In activity-based costing, the consumption of overhead resources is caused by

Activity Based Costing and Management

Chapter Outline

1. Explain why functional-based costing approaches may produce distorted costs.
2. Explain how an activity-based costing system works for product costing.
3. Describe activity-based customer and supplier costing.
4. Explain how activity-based management can be used for cost reduction.
5. (Appendix) Explain the basics of quality cost management. 6. (Appendix) Explain the basics of environmental cost management.

Lecture Notes

1. LIMITATIONS OF FUNCTIONAL-BASED COST ACCOUNTING SYSTEMS

  • Functional-based cost accounting systems using plantwide and departmental rates can produce average costs that severely under- or overstate individual product costs. Distorted product costs can be a problem in extremely competitive environments.
  • Plantwide and departmental rates using unit-level drivers may not assign overhead costs accu­rately if:
  • the proportion of nonunit-level overhead costs to total overhead costs is large, and
  • the degree of product diversity is great.
  • The main problem with the traditional approach of using plantwide and departmental overhead rates is that a product’s consumption of overhead resources may not be strictly related to units produced. For example, setup costs are related to the number of setups.
  • Activity drivers are factors that measure the consumption of activities by products. Activity drivers can be classified as:
  • 1. unit-level activity drivers, or
  • 2. non-unit-level activity drivers
  • Non-unit-level activity drivers are factors, other than the number of units produced, that mea­ sure use of overhead resources. For example, setup costs are not driven by the number of units, but by the number of setups, a non-unit-level activity driver.
  • Unit-level activity drivers are factors that cause changes in cost as the number of units produced changes. Examples of unit-level drivers include units produced, direct labor hours, and machine hours.
  • Using only unit-level activity drivers to assign non-unit-related overhead costs can create distorted product costs. If non-unit-level overhead costs are only a small percentage of total overhead costs, the distortion of product costs would be small and the use of unit-level cost drivers might be acceptable.

B. Product Diversity

  • Product diversity occurs when products consume overhead activities in different proportions.
  • Reasons why products might consume overhead in different proportions include:
  • differences in product size
  • product complexity
  • setup time
  • size of batches
  • Consumption ratio is the proportion of each activity consumed by a product.
  • Product costs can be distorted if a unit-level cost driver is used and
  • non-unit-level overhead costs are a significant proportion of total overhead, and
  • the consumption ratios differ between unit-level and non-unit-level input categories.
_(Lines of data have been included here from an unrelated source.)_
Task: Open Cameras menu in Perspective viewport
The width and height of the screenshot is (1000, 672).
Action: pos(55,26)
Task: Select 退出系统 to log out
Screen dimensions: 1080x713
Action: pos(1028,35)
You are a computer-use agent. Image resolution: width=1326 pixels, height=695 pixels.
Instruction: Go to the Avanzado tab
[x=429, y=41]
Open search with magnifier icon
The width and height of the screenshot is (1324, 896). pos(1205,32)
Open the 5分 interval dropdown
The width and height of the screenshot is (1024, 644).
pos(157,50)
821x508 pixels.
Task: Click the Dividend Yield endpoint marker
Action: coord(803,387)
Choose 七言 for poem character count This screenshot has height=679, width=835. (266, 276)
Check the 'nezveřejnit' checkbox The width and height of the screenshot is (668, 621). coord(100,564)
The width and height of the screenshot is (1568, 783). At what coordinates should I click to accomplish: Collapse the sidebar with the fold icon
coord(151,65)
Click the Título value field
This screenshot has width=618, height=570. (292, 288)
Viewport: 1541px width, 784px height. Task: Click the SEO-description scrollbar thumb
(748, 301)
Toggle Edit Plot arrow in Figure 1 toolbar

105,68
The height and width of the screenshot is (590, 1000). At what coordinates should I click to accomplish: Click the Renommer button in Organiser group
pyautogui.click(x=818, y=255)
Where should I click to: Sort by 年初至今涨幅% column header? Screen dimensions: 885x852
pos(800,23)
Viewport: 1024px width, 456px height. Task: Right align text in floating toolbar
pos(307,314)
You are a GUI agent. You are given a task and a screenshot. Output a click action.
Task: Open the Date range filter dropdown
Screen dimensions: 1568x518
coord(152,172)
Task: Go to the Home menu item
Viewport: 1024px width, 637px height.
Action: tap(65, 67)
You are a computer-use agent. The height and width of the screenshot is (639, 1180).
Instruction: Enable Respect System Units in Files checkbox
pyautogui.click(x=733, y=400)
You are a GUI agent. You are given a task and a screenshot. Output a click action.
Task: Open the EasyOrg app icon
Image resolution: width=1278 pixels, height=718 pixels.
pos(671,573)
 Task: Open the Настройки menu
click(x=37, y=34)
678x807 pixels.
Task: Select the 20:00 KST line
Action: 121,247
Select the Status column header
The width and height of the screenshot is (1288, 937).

Cornerstone 7-1: How to Calculate Consumption Ratios

  • See Mowen and Hansen text for demo problems. 

C. Solving the Problem of Cost Distortion

  • The cost distortion caused by using a single plantwide overhead rate can be solved by using a separate rate for each overhead activity, such as setup and material moves.
  • The activity-based cost reflects overhead consumption and is, therefore, more accurate.

Cornerstone 7-2: How to Calculate Activity Rates

  • See Mowen and Hansen text for demo problems. 

Cornerstone 7-3: How to Calculate Activity-Based Unit Costs

  • See Mowen and Hansen text for demo problems. 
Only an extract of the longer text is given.